33 Kommentare zu “3.7 | Spielen

  1. Ich habe die ganze Zeit darauf gewartet, dass Carola und Christoph in irgendeiner Art zusammenfinden. So langsam merke ich, dass der Punkt in dieser Begegnung gerade ist, dass sie es nicht tun.

      1. Ich versuche jedes Mal wenn ein toller Film ins Kino kommt meine Erwartungen zurückzuschrauben. Klappt fast nie.
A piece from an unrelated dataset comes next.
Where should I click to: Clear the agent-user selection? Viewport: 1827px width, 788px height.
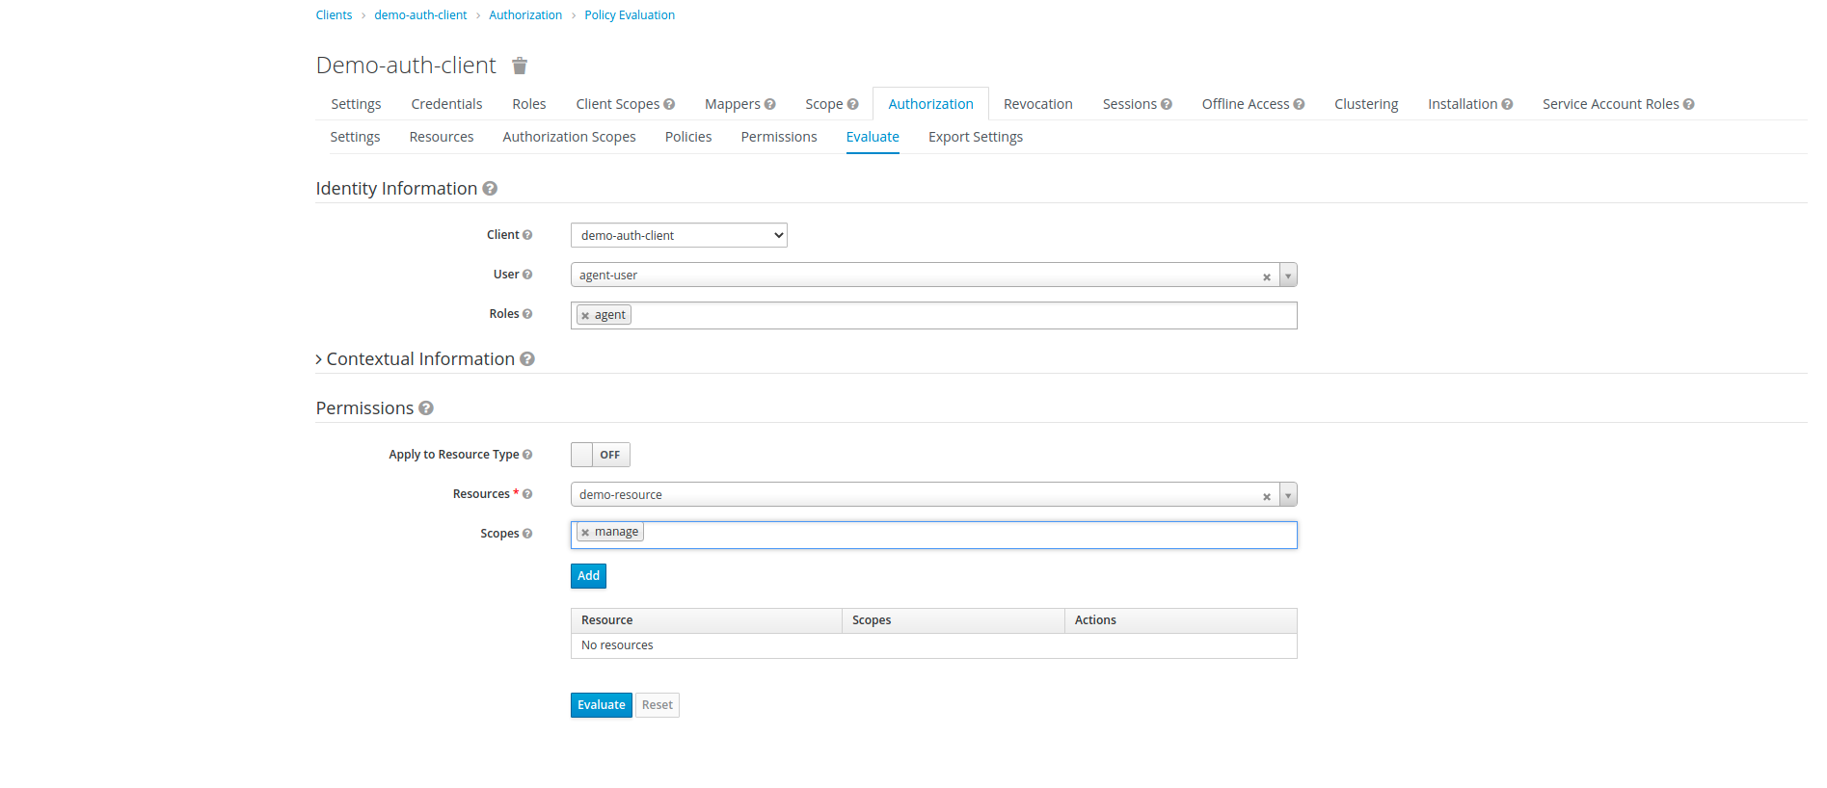1266,277
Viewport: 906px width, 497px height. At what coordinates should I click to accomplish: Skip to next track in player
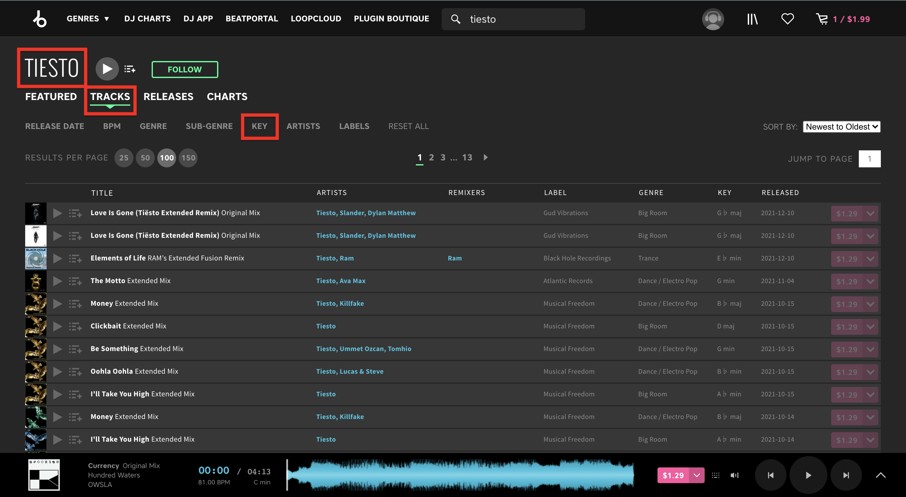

Ich bin meistens enttäuscht.

      2. Das Beste ist man liest keine Kritiken, schaut keine Trailer, sondern lässt sich einfach überraschen.

      3. So ganz aufs Geratewohl lasse ich mich bei Kino-Filmen nicht ein. Ich lese immer bis knapp vor dem Spoiler, worum es geht, dann habe ich genug getan, um die Enttäuschung in Grenzen zu halten. Beim Zappen im TV kann man sich dagegen überraschen lassen. Nur muss man manchem Zeit geben, um zu wirken (auf Tele5 und RTL2 eher selten).
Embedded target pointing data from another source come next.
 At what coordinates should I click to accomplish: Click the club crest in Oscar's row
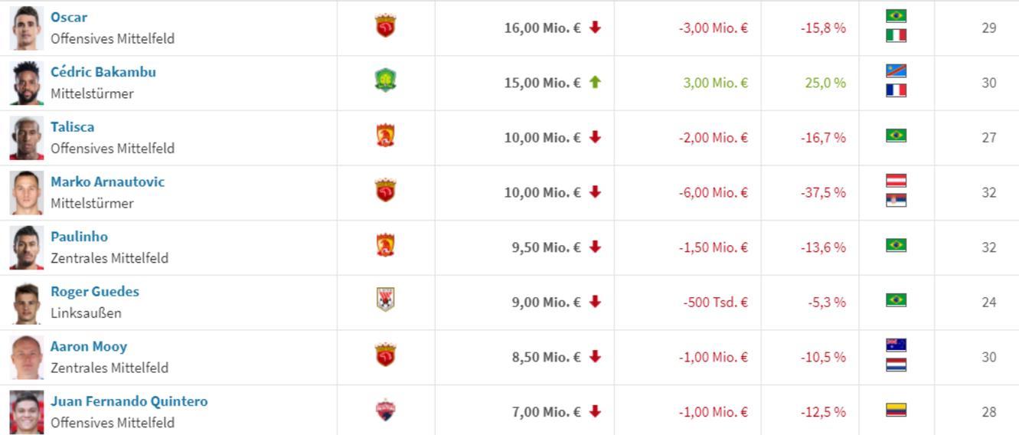385,26
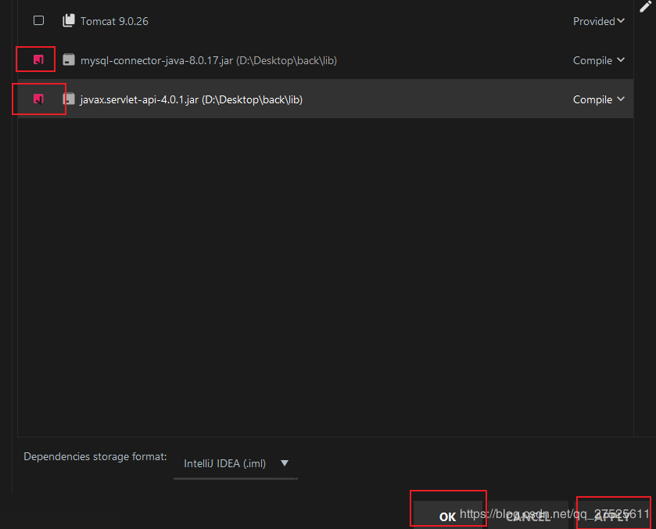
Task: Open the IntelliJ IDEA (.iml) storage format combo box
Action: (x=225, y=463)
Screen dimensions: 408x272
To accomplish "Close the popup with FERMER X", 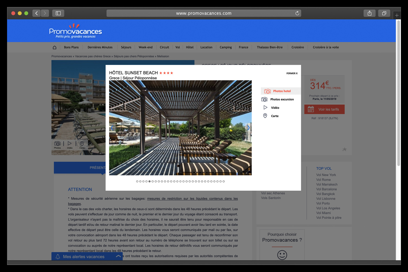I will (292, 73).
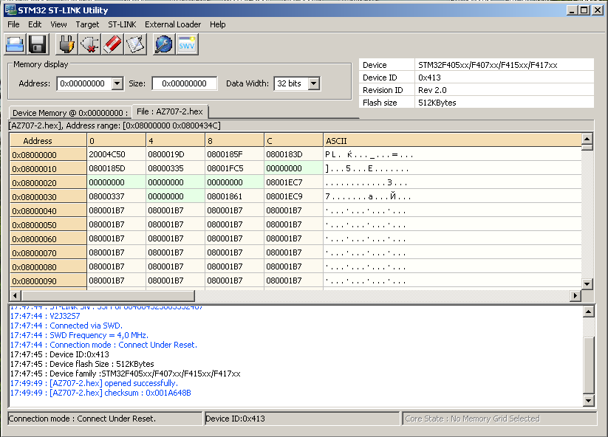The image size is (608, 437).
Task: Click the Full chip erase icon
Action: pos(112,44)
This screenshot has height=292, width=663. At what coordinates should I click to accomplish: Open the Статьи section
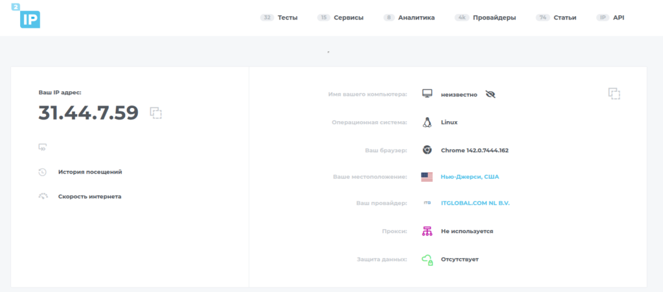(x=564, y=17)
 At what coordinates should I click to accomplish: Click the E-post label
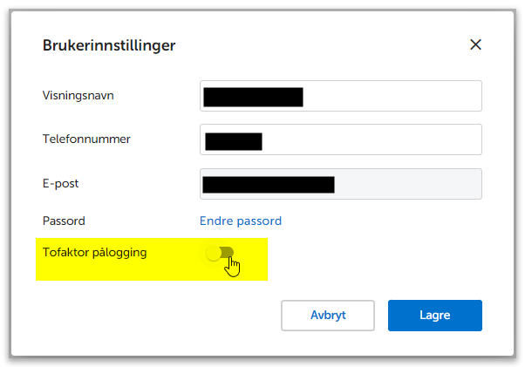[x=61, y=184]
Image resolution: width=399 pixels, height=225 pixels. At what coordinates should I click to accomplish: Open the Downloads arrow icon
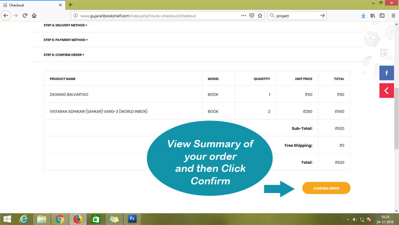point(363,15)
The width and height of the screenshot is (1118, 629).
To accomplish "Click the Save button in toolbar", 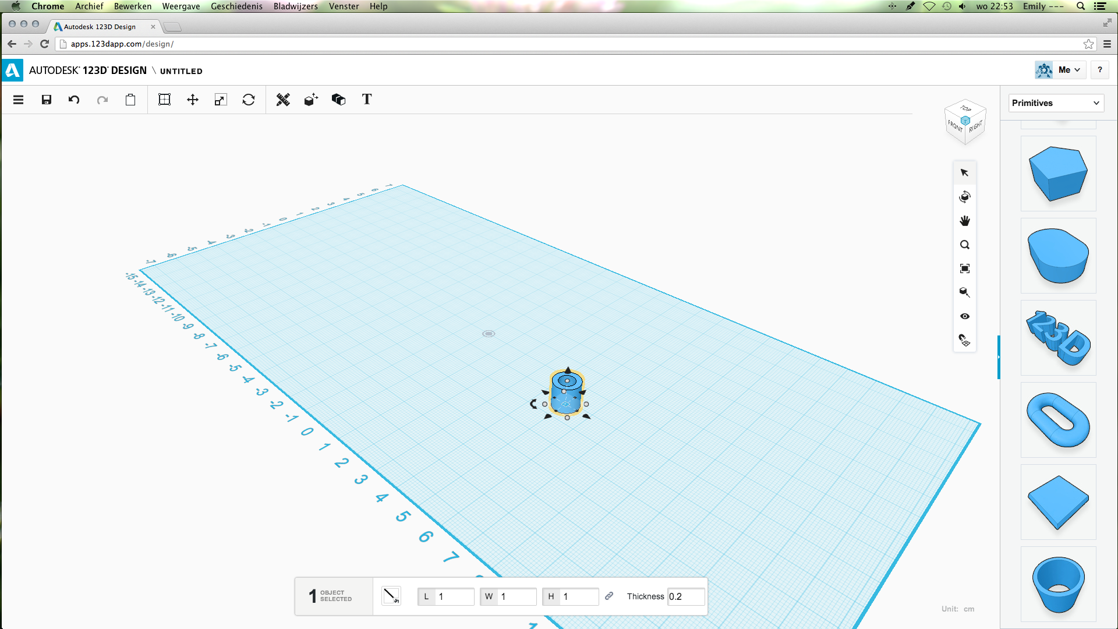I will click(46, 100).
    1. Carola tut mir aber auch ein wenig Leid. Schließlich scheint sie trotz ihres komfortablen Lebens dort in Spanien jemanden zu suchen, der sich um sie kümmert.

      1. Es macht am Ende tatsächlich den Anschein als wäre er nicht abgeneigt. Mit 25 Jahren scheint Christoph noch sehr unklar darüber zu sein, was er eigentlich will. Sein Flirten scheint jedenfalls eher ziellos als freigebig.

    1. Ja und so langsam scheint das Alter doch im Mainstream akzeptiert zu werden. Jedenfalls finde ich es toll, dass gerade mit Kyle MacLachlan und Jeff Goldblum zwei Männer über 60 für Prada auf dem Laufsteg standen. Und zwar ziemlich gefeiert.

      1. Ältere Männer sieht man ja schon lange als sexy an. Aber was ist mit älteren Frauen? In der Werbung und in Hollywood sind sie doch immer noch schwer benachteiligt.

      2. Ich finde das sind sowohl bei Frauen wie bei Männern immer noch die Ausnahmen. Auf Instagram wird selbst bei 25-jährigen retuschiert was das Zeug hält. Zeichen des Alters snd unsexy.

      3. Ageism ist das eine. Aber der Jugend ihre Qualitäten absprechen zu wollen eine ganz andere Frage.

      4. Man kann von Insta und TikTok ja auch halten was man will, aber innere Werte lassen sich nunmal schlecht in 60sek. Videos vermitteln. Autoren veröffentlichen ihre Werke ja auch selten auf Twitter.

  2. Oh, da ist der Vogel mit den verklebten Flügeln wieder! Dieses Mal passt das ja wirklich gleich wie die Faust aufs Auge.

    1. Bei Christoph bin ich mir diesmal auch wirklich nicht sicher ob er am Ende der Erzählung am Strand angespült wird oder ob er sich nochmal freischwimmen kann.

      1. Er ist ja noch so jung. Was auch immer ihn beschäftigt … wäre schade, wenn er sich nicht davon befreien könnte.

      2. Vor allem wo er eigentlich nur spielen will. Er ist ja noch gar nicht so richtig im Ernst des Lebens angekommen.

      3. Das habe ich auch gedacht. Er scheint offen für jede Gelegenheit zu sein, die sich im bietet.

      4. So sehr viele Gelegenheiten bieten sich ihm ja gar nicht. Im Ort hat es ja wohl auch nicht so richtig geklappt. Weder mit dem Außenseiter Miguel noch mit den Insidern der Clubs.

      1. Hmmm, bei Gregor und Mark ging es ja um vieles ruhiger zu. Es gab keinen großen Knall. Aber ein happy end gab es da natürlich auch nicht.

      2. Bei G&M gab es immerhin eine Chance. Hier scheint das unhappy ending unausweichlich. Ich glaube das ist der Unterschied.